LIGHT & COLOR
The Photography of George Tatge
DOCUMENTARY 26 minutes
Taking you on an intimate journey into George’s work, Battistella’s camera follows Tatge as he does the delicate dance of placing his tripod and manufacturing his frame. It’s a portrait and unique peek into a process that George has never or rarely shared, preferring to work alone for his entire career and rarely ever with an assistant.
Tatge’s expressive words and descriptions transport the viewer into the inner workings of his transformation into exploring color after composing images for presentation of his colorless but graphically powerful landscapes and portraits taken across Italy during an illustrious career.
A must-see film for art and photography enthusiasts or for anyone wanting to better comprehend the process of an artist who makes fine art photographs in this day and age of disposable digital imagery.
In 2012 filmmaker David Battistella was awaiting shipment of a brand new digital cinema camera. The first film he wanted to create with this digital marvel needed to be a recognition of celluloid film. He went searching and met with photographer George Tatge who was still producing images with his Deardorf View camera and 5×7 inch sheet film.
The two got to know each other and Battistella produced and directed ‘Light and Silver’: The photographic life of George Tatge, released in 2014.
The title refers to the chemical silver process required to produce black and white images and have them magically appear from a chemical and water solution.
The two men remained friends and the film screened from Las Vegas (as part of a special 4k film series) to Pordenone, Italy. The film was also screened as a special event at the Palazzo Touranbuoni Club in Florence where George and David had a live discussion about Analog vs. Digital photography with their respective cameras on display.
Flash forward to 2020 when George presented his first public displays of his color work, after 35 years of working in Black and White, with shows in Livorno and Pistoia. The moment Battistella saw the shows, he initiated the dialog with George to produce a second film, this time with the focus on George’s new photographic direction in a world of color.
And so, ‘Light and Color’ was born.
CAST
PHOTOGRAPHER
George Tatge was born in Istanbul in 1951 of an Italian mother and American father. He lived in Europe and in the Middle East most of his youth and studied English Literature at Beloit College in Wisconsin, where he also began photographing under the guidance of the Hungarian photographer Michael Simon.
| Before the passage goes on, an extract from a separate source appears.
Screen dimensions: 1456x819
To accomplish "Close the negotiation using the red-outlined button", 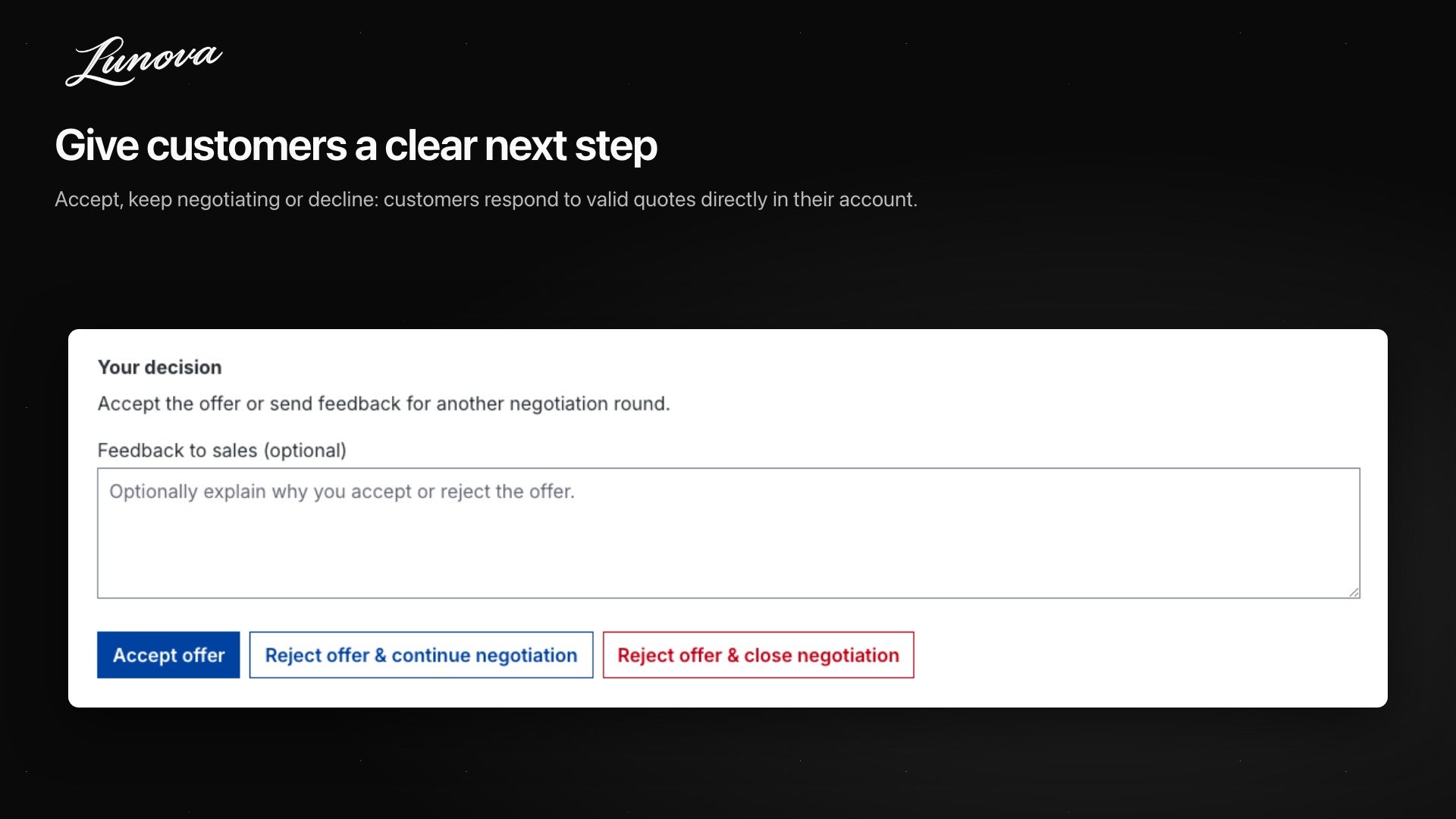I will [758, 654].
In 1973 he moved to Italy where he worked in Rome as a journalist and then in Todi, Umbria, where he lived for 12 years working as a freelance photographer and writer (reviews for Art Forum). His first exhibition in Italy was in 1973 at the Diaframma Gallery in Milan. His first book, Perugia terra vecchia terra nuova, came out in 1984.
From 1986 to 2003 he was Director of Photography at the Alinari Archives in Florence.